En la capilla del espanto y del éxtasis, culminación y abismo de mórbidas densidades no prohibidas, encontramos —una tarde de mayo— una monja muerta en una caja blanca. La voz tonante que nos viola desde el púlpito y el aroma dulzón de las flores de mayo la han traído hasta aquí, la han rodeado de gruesos cirios encendidos que humean en la penumbra, de infinidad de rosas blancas, y han deslizado un rosario enorme entre las manos arrugadas, rígidas, amarillas.

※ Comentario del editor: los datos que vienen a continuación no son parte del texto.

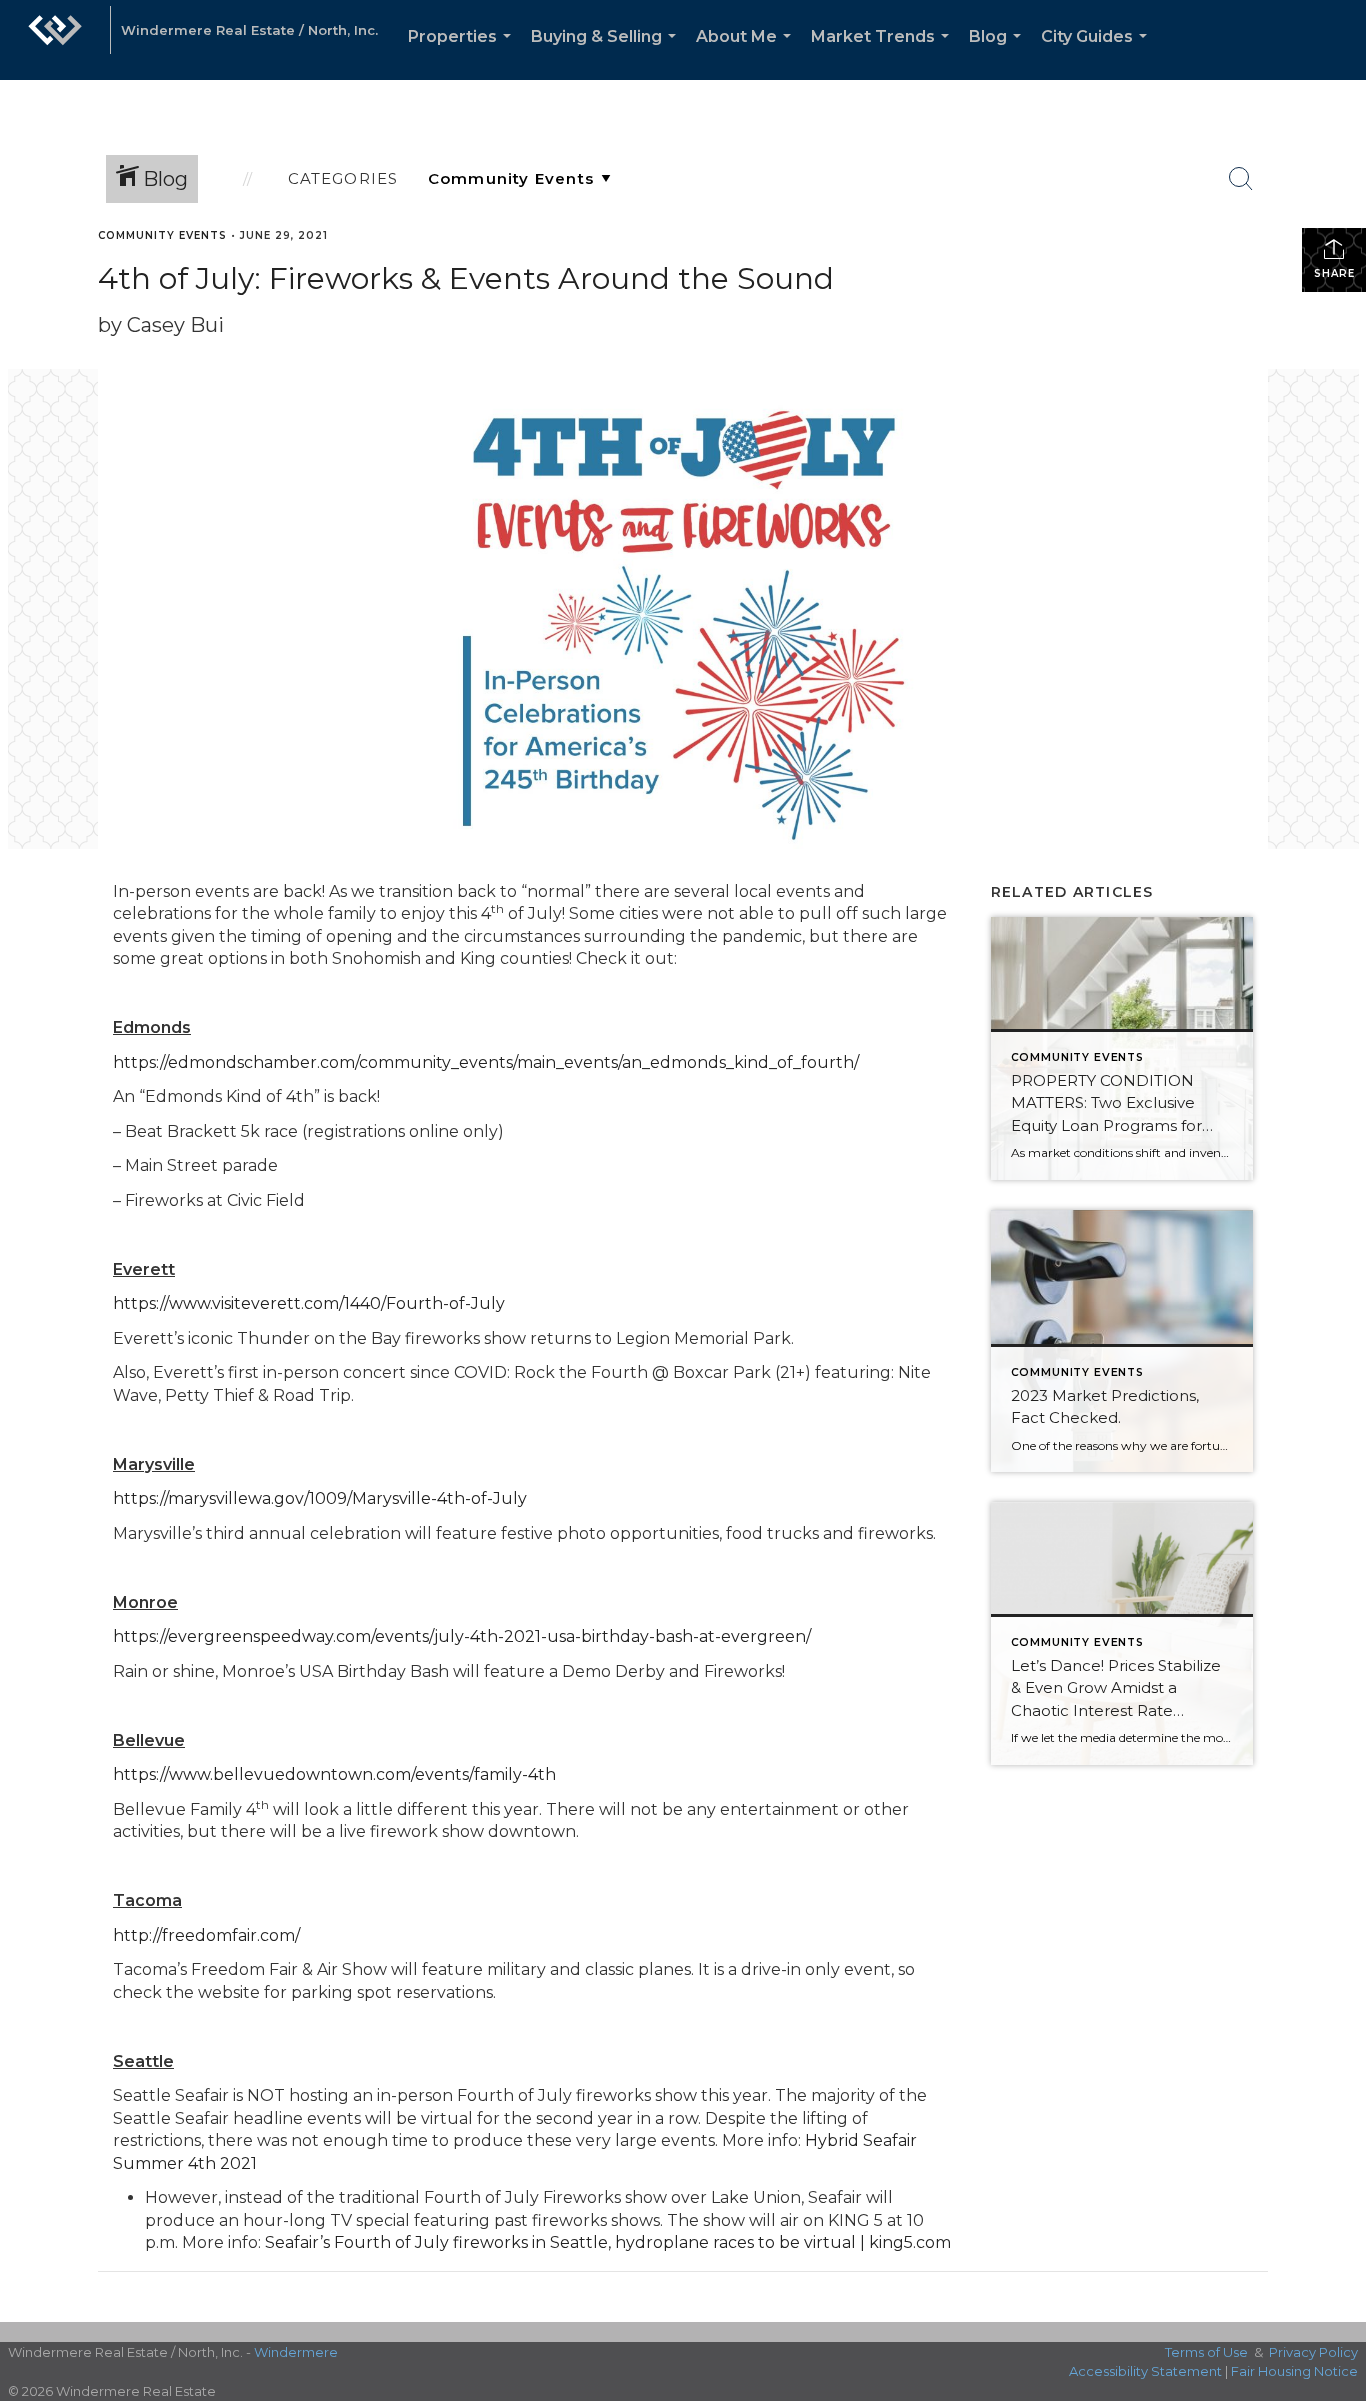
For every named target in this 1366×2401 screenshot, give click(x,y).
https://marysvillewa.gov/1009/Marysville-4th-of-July (320, 1498)
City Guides (1098, 53)
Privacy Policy (1313, 2352)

Y aunque nos asomamos furtivas a la capilla, y hablamos en susurros exaltados, y la tentación de ver y el miedo a lo que estamos viendo nos detienen en el umbral, aunque esto se parece mucho al primer conocimiento, a la primera voluptuosidad, excitante también y estremecida, de lo que puede ser la muerte, no llegamos al fondo del horror y no hay apenas sentimientos de angustia, porque sabemos con certeza extraña que nunca ha estado viva, viva como nosotras —tan distante—, o quizá que no está muerta ahora de veras, que es sólo un toque imprescindible y genial, la realidad y la vida superándose a sí mismas, trascendiéndose en la imagen certera que da su plenitud a un conjunto de aromas y de imágenes. Mayos de la capilla y de los cantos a muchas voces en latín, de las nubes de incienso, mayos mes de María y de las monjas momia sin edad que mueren siempre en primavera. Mayos sofocantes y lascivos, con el pecho oprimido y un sabor especial entre los labios —quizá sólo el deseo de ser azotada con ramos de mimosa en una alcoba nupcial, en una alcoba mortal, atestada de nardos—, y desde estos balcones, ver cómo nace verde y nuevo, en breves embestidas juguetonas, el mismo mar de todos los veranos.